Indeed, there are very few metrics reported for the automated segmentation of the spleen. Seifert et al.71 obtained 2.1±0.5 ASD, Zhang et al.65 reported a coincidence ratio of 96% and an average error rate of 4.3%, while Sakashita et al.70 segmented the spleen with a recall ratio of 73.2%. Table 3 presents the validation metrics using our technique to segment the spleen. In our data, we noted that few cases of splenomegaly presented segmentation errors in the vicinity of intestines, as enlarged spleens pushed against the bowels. Besides oversegmentation, the outliers in Fig. 6 were mainly attributed to partial volume effects in images of low resolution and cases with partial enhancement of the spleen during image acquisition. The results suggest that the computation of spleen imaging biomarkers may be influenced by image resolution. However, differences were small and probably not clinically meaningful.
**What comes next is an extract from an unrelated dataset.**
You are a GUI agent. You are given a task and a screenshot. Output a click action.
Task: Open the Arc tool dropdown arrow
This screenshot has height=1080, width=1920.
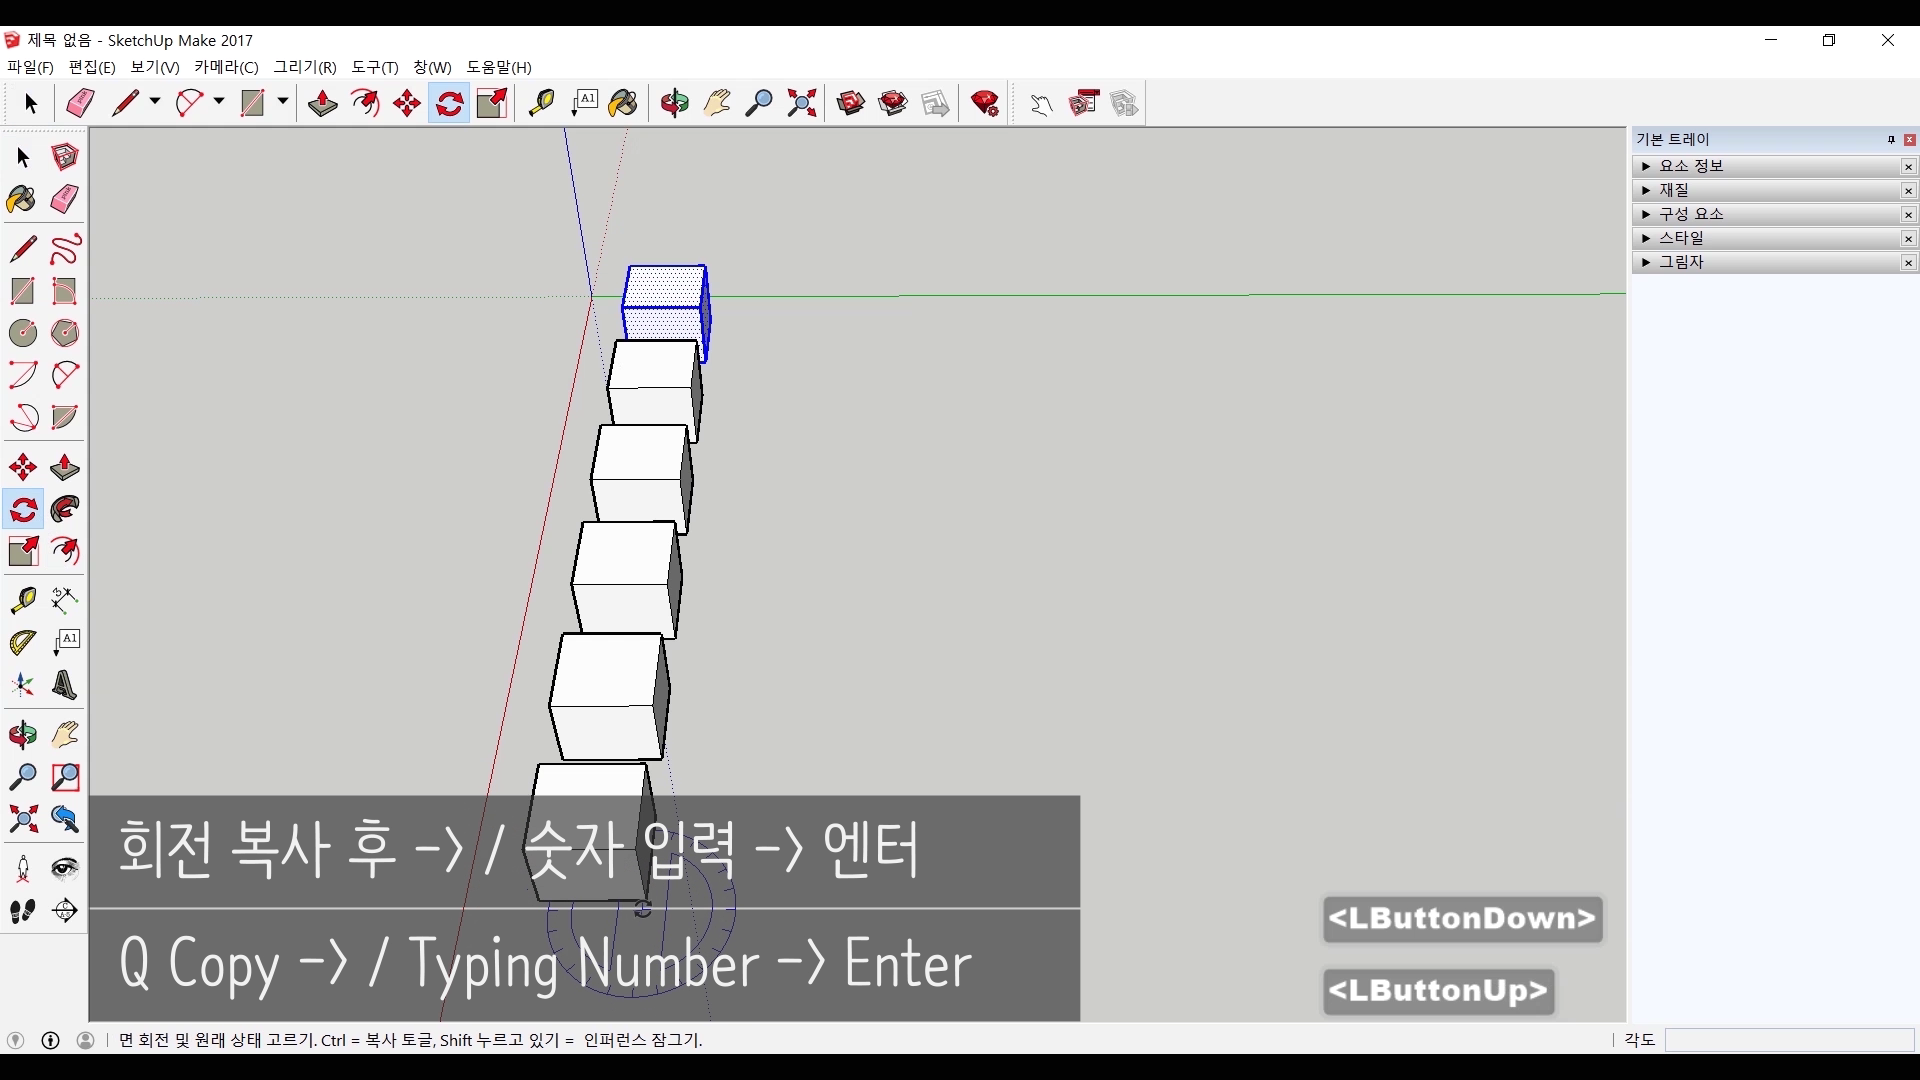pos(219,102)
Over the course of the study, the livers and spleens were quantified as 3D objects to assess both their heights and volumes. In general, radiologists exclusively rely on liver and spleen 2D height measurements from projection images in their examination for abnormalities.12 Due to the lengthy time required for manual segmentations of abdominal organs, the volumes are disregarded and at most approximated. Thus, there is the risk to misrepresent organ sizes and shapes and misread spleen and liver examinations. Our automated technique has the potential to offer complementary imaging biomarkers to assist and improve the diagnosis.
With the development of probabilistic organ models, the analysis of abdominal atlases could provide information about anatomy and intersubject variability for computer-aided diagnosis and modeling of normal and abnormal soft tissue. For instance, the segmentation of liver lobes would provide hierarchical models of the organ and be extremely useful for liver interventions and diagnosis. However, large numbers of cases are required to cover population variability. Future work will also investigate the use of imaging biomarkers to establish diagnosis criteria for the detection of hepatomegaly and splenomegaly and will address additional challenges from a variety of abdominal pathologies. We anticipate having our method used in routine clinical investigations in the near future.
CONCLUSION
The normalized probabilistic atlases of the liver and spleen were constructed and used in the automated computation of imaging biomarkers from the segmentation of the liver and spleen from contrast-enhanced CT images. In addition to the mean organ model registration and use of a geodesic active contour, our method introduced important new steps: (i) The contrast enhancements of liver and spleen were estimated to adjust to patient image characteristics, and an adaptive convolution refined the segmentations, and (ii) the normalized probabilistic atlases corrected for organ shape and location. For the robust validation of the technique, data were acquired on a variety of scanners and consisted of a combination of normal and pathological cases. Automatically segmented livers∕spleens from testing data sets had an average Dice coefficient of 96.2%∕95.2% and volume overlap of 92.7%∕91%. The computed midhepatic liver height and cephalocaudal spleen height showed very high correlations (0.93∕0.97 for liver∕spleen) with manual measurements of organ’s heights from 277 clinical cases. Imaging biomarkers of the liver and spleen from automated computer-assisted tools have the potential to assist the diagnosis of abdominal disorders from routine analysis of clinical data.
ACKNOWLEDGMENTS
This work was supported by the Intramural Research Program of the National Institutes of Health, Clinical Center. The authors would like to thank See Chin and John A. Pura for helping with the manual segmentation.